The man with the reputation to live up to: Lisbeth Salander’s new writer

David Lagercrantz is a household name in Sweden, thanks to his biography of the soccer star Zlatan Ibrahimovic. But now he’s set to tackle Stieg Larsson’s legacy, with his follow-up to the Millennium trilogy

Once upon a time every crime writer from anywhere north of Letterkenny who produced a half-decent book was described as the new Stieg Larsson. But now there really is a new Stieg Larsson: David Lagercrantz has written The Girl in the Spider's Web, a follow-up to Larsson's outrageously successful Millennium trilogy, The Girl With the Dragon Tattoo, The Girl Who Played With Fire and The Girl Who Kicked the Hornet's Nest.

In a way even Stieg Larsson was never “the new Stieg Larsson”. The Swedish journalist and activist died in 2004, so he didn’t live to see his books appear in print. They went on to take the publishing world by storm, selling more than 80 million copies worldwide, setting a new template for Scandinavian crime fiction and spawning three first-rate movie adaptations – plus one dull American remake starring Daniel Craig – in the process.

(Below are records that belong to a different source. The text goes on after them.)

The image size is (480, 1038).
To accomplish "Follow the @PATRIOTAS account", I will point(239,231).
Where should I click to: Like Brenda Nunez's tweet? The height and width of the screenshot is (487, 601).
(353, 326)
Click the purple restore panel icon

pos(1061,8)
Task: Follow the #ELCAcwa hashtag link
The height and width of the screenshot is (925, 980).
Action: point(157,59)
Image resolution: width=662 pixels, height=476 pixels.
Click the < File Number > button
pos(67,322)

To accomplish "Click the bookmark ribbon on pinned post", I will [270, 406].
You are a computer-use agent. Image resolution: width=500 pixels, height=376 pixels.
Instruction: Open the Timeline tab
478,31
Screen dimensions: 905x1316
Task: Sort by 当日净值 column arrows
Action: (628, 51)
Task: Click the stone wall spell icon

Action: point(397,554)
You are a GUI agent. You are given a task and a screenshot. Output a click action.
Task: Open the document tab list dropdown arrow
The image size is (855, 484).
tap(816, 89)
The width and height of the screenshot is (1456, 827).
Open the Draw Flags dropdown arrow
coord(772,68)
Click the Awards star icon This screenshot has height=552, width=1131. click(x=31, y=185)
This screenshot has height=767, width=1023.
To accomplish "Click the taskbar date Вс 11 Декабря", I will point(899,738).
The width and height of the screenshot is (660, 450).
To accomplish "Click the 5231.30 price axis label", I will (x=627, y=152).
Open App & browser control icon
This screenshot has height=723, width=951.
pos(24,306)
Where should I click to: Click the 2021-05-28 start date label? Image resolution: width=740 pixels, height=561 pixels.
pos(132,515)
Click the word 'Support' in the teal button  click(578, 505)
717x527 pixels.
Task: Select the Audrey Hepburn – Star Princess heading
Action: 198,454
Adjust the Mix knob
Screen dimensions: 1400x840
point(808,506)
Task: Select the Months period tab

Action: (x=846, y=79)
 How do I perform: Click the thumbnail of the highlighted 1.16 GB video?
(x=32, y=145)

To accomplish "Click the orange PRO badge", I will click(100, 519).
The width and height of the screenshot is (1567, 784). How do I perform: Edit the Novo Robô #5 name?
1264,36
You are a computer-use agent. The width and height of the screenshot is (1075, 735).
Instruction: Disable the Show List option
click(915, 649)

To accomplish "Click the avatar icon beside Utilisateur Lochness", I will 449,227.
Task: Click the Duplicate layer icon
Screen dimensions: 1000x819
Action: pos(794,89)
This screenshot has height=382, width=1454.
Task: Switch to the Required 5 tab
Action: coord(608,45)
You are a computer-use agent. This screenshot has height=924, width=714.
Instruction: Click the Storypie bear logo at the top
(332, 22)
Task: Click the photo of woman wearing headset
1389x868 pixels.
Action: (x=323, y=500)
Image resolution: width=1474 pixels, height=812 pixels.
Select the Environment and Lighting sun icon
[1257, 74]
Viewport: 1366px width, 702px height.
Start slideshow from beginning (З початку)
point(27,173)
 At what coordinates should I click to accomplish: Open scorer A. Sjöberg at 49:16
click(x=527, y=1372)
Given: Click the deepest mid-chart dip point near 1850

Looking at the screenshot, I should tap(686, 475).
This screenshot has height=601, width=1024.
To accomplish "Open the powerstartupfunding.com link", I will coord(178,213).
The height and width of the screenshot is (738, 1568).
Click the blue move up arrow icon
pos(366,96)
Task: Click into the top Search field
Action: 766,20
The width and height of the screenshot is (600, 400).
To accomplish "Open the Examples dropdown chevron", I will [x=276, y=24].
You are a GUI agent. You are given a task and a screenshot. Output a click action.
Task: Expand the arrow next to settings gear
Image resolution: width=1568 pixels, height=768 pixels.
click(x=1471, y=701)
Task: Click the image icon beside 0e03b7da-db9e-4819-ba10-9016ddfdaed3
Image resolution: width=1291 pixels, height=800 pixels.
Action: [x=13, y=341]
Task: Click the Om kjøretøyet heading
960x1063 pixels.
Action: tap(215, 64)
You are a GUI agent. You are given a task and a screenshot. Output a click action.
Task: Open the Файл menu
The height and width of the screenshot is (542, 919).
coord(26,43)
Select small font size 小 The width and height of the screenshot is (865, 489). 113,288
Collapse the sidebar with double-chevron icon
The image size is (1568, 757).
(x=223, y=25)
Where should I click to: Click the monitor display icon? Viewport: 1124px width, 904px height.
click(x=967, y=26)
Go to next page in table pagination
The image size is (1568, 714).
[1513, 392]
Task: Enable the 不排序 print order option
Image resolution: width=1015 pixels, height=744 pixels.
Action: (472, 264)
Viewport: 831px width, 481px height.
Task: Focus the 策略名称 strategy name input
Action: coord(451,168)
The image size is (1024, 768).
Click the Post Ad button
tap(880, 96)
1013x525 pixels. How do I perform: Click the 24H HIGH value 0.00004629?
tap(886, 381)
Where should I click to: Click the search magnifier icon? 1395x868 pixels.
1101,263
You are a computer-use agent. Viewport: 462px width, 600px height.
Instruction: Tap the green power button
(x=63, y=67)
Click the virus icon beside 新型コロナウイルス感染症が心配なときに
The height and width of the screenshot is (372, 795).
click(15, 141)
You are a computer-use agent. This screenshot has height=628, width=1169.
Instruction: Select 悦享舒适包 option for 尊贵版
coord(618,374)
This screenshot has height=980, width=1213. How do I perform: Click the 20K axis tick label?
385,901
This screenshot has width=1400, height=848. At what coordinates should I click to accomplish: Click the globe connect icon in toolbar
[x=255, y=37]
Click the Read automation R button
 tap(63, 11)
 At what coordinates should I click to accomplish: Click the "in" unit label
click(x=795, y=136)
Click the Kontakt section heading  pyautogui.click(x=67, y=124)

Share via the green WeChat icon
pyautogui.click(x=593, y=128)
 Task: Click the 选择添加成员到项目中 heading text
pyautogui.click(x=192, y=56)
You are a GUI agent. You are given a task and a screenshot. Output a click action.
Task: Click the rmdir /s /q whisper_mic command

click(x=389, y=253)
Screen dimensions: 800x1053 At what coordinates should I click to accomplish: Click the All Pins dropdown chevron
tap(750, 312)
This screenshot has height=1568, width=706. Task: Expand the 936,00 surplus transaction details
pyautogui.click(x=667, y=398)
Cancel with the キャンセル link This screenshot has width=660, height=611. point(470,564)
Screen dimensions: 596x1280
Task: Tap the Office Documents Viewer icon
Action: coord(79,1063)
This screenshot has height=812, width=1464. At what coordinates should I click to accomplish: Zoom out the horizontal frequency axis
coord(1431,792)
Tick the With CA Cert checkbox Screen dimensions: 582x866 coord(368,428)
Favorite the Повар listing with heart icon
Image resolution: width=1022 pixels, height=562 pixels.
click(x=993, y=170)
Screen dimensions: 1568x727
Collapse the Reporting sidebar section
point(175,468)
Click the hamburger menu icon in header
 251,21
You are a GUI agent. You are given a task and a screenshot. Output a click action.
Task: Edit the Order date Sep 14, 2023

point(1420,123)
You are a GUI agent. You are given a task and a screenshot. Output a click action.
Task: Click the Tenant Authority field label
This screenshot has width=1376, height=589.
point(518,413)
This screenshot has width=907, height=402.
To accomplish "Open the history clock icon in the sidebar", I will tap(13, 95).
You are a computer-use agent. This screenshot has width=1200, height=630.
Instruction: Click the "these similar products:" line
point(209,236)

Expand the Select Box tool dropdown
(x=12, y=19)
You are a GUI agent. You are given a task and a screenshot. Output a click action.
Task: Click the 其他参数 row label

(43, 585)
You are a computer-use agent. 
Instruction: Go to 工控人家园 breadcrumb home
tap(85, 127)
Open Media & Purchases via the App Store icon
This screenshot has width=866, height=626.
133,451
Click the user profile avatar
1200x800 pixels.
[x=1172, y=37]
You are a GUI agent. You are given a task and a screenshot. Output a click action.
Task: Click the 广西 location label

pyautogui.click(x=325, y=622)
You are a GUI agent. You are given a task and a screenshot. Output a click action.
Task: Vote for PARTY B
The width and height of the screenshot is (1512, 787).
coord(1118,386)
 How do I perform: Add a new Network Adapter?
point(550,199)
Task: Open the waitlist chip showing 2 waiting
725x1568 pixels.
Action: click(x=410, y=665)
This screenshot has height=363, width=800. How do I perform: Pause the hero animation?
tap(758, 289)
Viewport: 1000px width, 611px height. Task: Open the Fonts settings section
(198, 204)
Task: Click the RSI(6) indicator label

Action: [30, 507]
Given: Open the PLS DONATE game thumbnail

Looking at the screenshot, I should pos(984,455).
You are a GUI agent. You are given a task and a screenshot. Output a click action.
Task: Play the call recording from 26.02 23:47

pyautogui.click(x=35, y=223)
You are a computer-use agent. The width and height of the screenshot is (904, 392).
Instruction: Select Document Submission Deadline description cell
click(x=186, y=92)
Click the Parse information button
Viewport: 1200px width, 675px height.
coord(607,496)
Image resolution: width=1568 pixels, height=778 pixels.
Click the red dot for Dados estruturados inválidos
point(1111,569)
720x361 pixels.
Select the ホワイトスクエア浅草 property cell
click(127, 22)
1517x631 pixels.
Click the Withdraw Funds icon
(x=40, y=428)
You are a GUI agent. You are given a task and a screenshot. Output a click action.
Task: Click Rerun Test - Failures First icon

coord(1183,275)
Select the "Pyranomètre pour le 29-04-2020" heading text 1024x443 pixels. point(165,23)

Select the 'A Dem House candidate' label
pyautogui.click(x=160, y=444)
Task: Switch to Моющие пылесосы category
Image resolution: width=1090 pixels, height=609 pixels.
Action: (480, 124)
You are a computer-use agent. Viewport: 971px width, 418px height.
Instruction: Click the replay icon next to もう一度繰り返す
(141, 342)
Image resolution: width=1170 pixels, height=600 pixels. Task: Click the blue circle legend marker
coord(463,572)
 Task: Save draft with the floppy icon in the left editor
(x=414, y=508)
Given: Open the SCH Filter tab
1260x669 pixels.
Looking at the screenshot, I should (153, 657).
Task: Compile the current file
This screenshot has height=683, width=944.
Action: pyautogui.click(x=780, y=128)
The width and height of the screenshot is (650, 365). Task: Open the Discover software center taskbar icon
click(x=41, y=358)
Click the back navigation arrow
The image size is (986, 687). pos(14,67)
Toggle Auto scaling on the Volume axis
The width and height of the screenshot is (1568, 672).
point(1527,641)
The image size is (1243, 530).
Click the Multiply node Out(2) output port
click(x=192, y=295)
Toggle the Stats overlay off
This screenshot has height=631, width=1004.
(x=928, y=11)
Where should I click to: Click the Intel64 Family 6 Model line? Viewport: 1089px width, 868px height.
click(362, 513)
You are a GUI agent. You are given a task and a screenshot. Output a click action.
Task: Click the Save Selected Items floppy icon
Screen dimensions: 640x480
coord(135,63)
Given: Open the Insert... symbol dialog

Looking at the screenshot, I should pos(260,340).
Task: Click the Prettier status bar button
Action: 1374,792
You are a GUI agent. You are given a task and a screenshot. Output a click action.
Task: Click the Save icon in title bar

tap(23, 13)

You don’t have to be Sherlock Holmes to figure out why the publishers have decided to reboot the franchise. The new novel has been published simultaneously in 25 countries, with an initial print run of 250,000 copies in the UK alone.

But who, you might well ask, is this guy Lagercrantz? Someone with a record in Nordic noir, perhaps? Or an anonymous young wannabe who’d do anything to get his name on a book cover?


Household name

Lagercrantz is neither. True, he has produced four novels, one of which attracted mildly enthusiastic reviews when it appeared in English this May. But although it is nominally a police procedural, Fall of Man in Wilmslow is as much a study of the life and tragic death of the mathematician Alan Turing as it is a whodunnit. In Sweden Lagercrantz is a household name thanks to his bestselling biography of the captain of the Swedish soccer team, I Am Zlatan Ibrahimovic.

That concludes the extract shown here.